● Given text:
# # # #
/ Kubernetes

kubectl Authentication Made Simple

While working on a continuous delivery pipeline to automate deployment to Google Container Engine (GKE), I found that getting kubectl to work is very complex and convoluted, especially when it needs to be noninteractive. So I want to find out the easiest way to get kubectl working noninteractively.

Assuming that gcloud and kubectl are already installed but not necessarily setup, ONLY two commands are needed to get kubectl working noninteractively (verified with Google Cloud SDK 141.0.0 and kubectl 1.5.2)

gcloud auth activate-service-account --key-file ${PATH_TO_KEY}

gcloud container clusters get-credentials ${CLUSTER} --zone ${ZONE} --project ${PROJECT}

The first command gcloud auth activate-service-account is to authorize access to Google Cloud Platform using a service account. PATH_TO_KEY is the path to the private key of the service account. The idea is very similar to IAM in AWS. One service account is roughly equivalent to an IAM group in AWS. And the private key of the service account is like Access key ID and Secret access key. You can create a service account and generate its private key here. If you only need to deploy to GKE, Container Engine Developer is enough for the role.
# # # #
● Required action:
Resume the kubectl authentication write-up from where it stops.

● Dataset section:
# # # #
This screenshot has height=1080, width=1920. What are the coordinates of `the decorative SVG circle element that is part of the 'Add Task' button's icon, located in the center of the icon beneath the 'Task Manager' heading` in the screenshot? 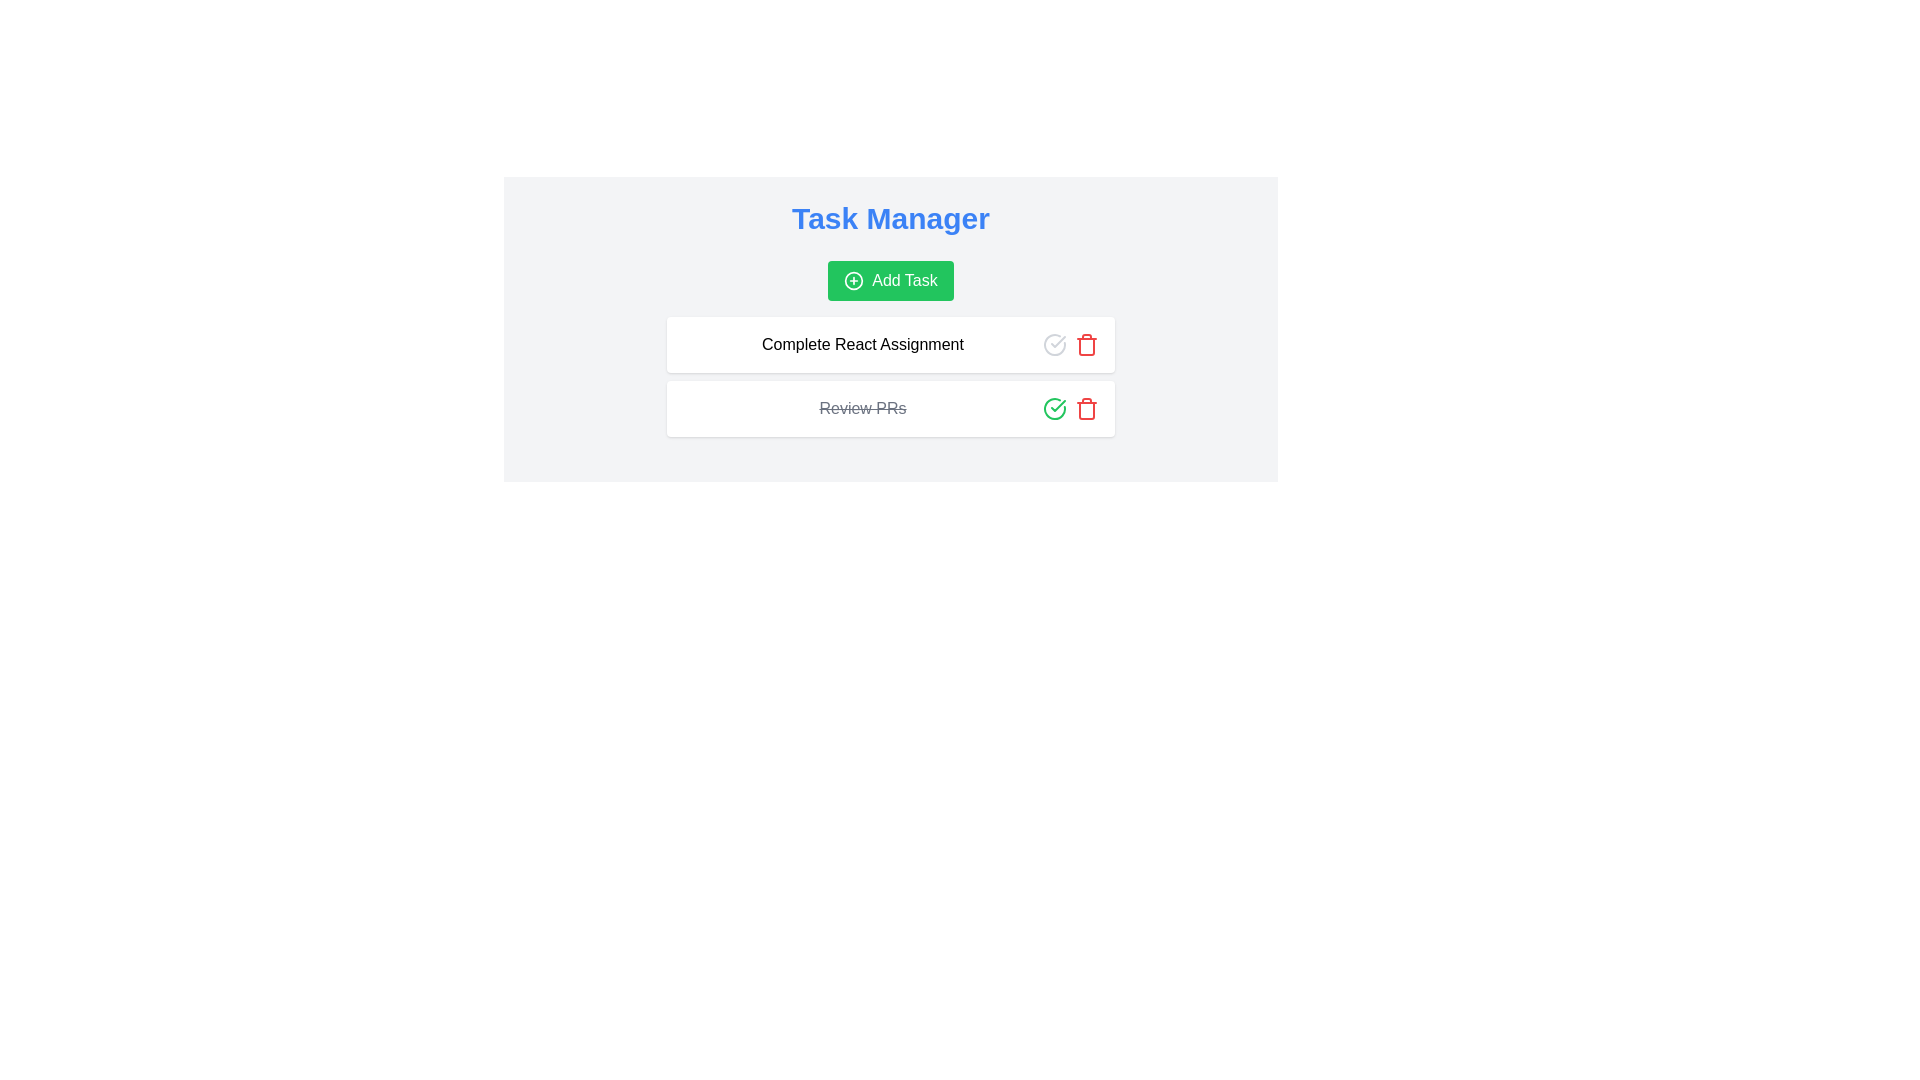 It's located at (854, 281).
# # # #
● Result:
The second command gcloud container clusters get-credentials fetches cluster credentials and saves it in ~/.kube/config. The environment variables in the command are self-explanatory.

You can now use kubectl to deploy to GKE. Probably this?

kubectl set image deployment/${DEPLOYMENT} ${CONTAINER_NAME}=${IMAGE}:${IMAGE_VERSION}

In summary, this solution is simple, noninteractive (great for CI/CD) and secure (fine-grained permissions defined by service account). If you have a better solution, please let me know.